20110204

Funcionários vão para a floresta vivenciar as questões ambientais

Romio Simões, gerente do HSBC, ficou duas semanas na reserva do rio Cachoeira (PR) e agora é um "líder climático" do banco
Ele trabalha no centro financeiro do país e vive de gerenciar pessoas e seus ativos. Mas duas semanas de imersão na floresta, medindo troncos de árvores e analisando folhas do chão, fizeram de Romio Simões, gerente de uma agência do HSBC da Av. Paulista, mais que um funcionário especializado em seu métier. Aos 37 anos, Romio é um "climate champion" - uma liderança climática criada a partir de um programa global do banco para engajar seus colaboradores com a sustentabilidade.
Romio faz parte de um grupo de 2 mil funcionários do banco britânico no mundo que, ao longo de cinco anos, serão capacitados sobre a importância dos ecossistemas, oceanos, florestas e das heranças culturais, em um projeto de US$ 100 milhões. Com isso, o HSBC pretende não só reforçar sua imagem de comprometimento com um ambiente saudável mas - por que não? - prospectar novas oportunidades de negócio e aumentar a fidelidade de sua equipe.

Itens fornecidos
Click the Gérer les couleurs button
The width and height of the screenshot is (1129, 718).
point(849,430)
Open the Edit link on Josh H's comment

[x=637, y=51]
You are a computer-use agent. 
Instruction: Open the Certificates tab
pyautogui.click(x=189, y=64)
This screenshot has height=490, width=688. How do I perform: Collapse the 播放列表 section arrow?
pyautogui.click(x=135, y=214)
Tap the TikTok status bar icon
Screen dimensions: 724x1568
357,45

--

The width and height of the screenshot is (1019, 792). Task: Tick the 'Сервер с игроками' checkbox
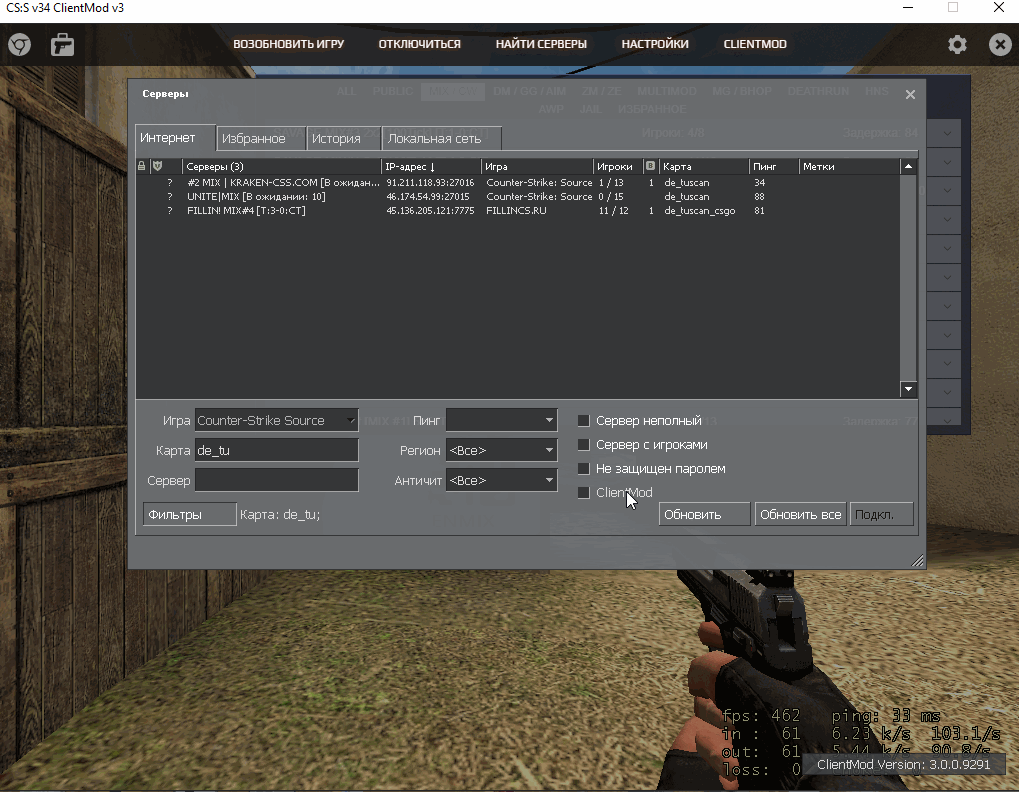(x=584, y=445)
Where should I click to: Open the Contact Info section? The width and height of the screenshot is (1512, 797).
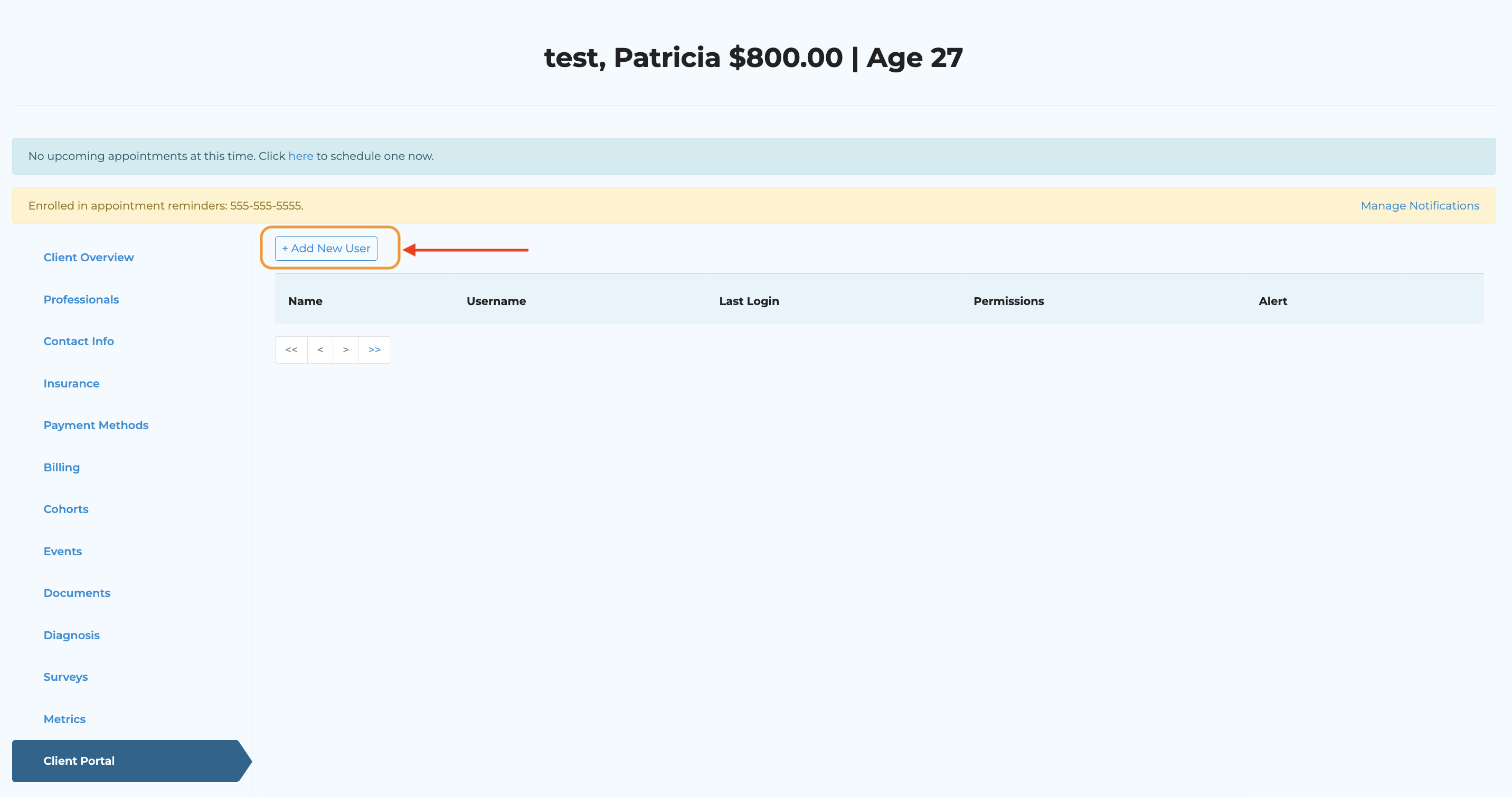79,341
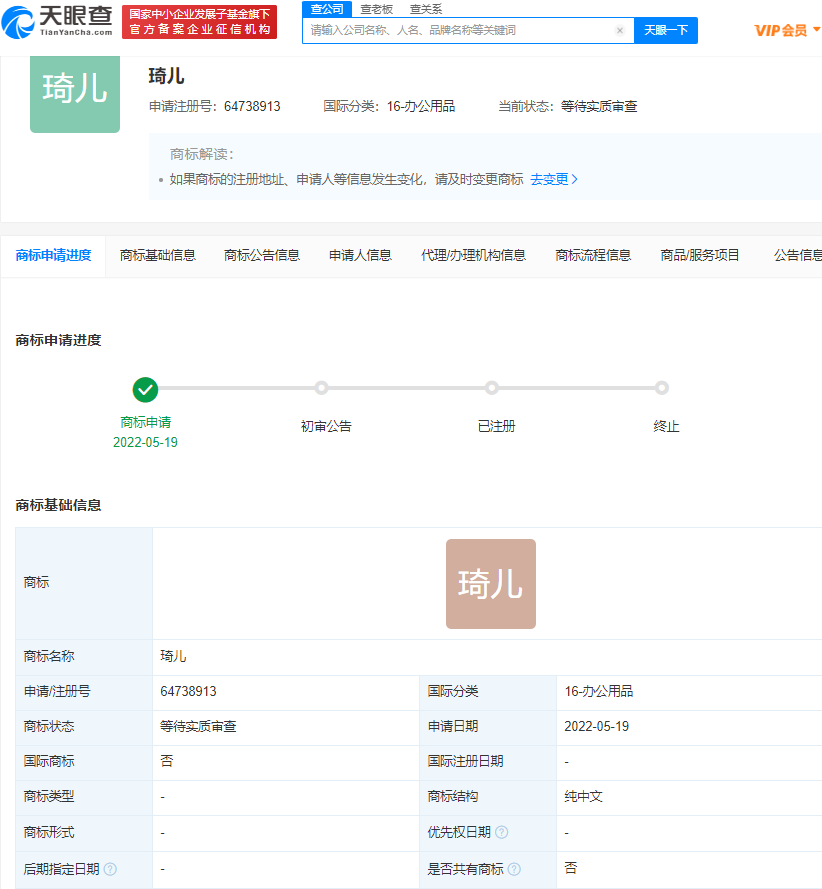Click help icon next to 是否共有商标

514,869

Tarefa a cumprir
Com base no texto acima, responda, por favor:
(a) Quantas semanas Romio Simões passou na reserva do rio Cachoeira?
(b) Que idade tem Romio?
(c) Qual é o valor do projeto do banco?

Resultado do exercício
(a) Duas semanas.
(b) 37 anos.
(c) US$ 100 milhões.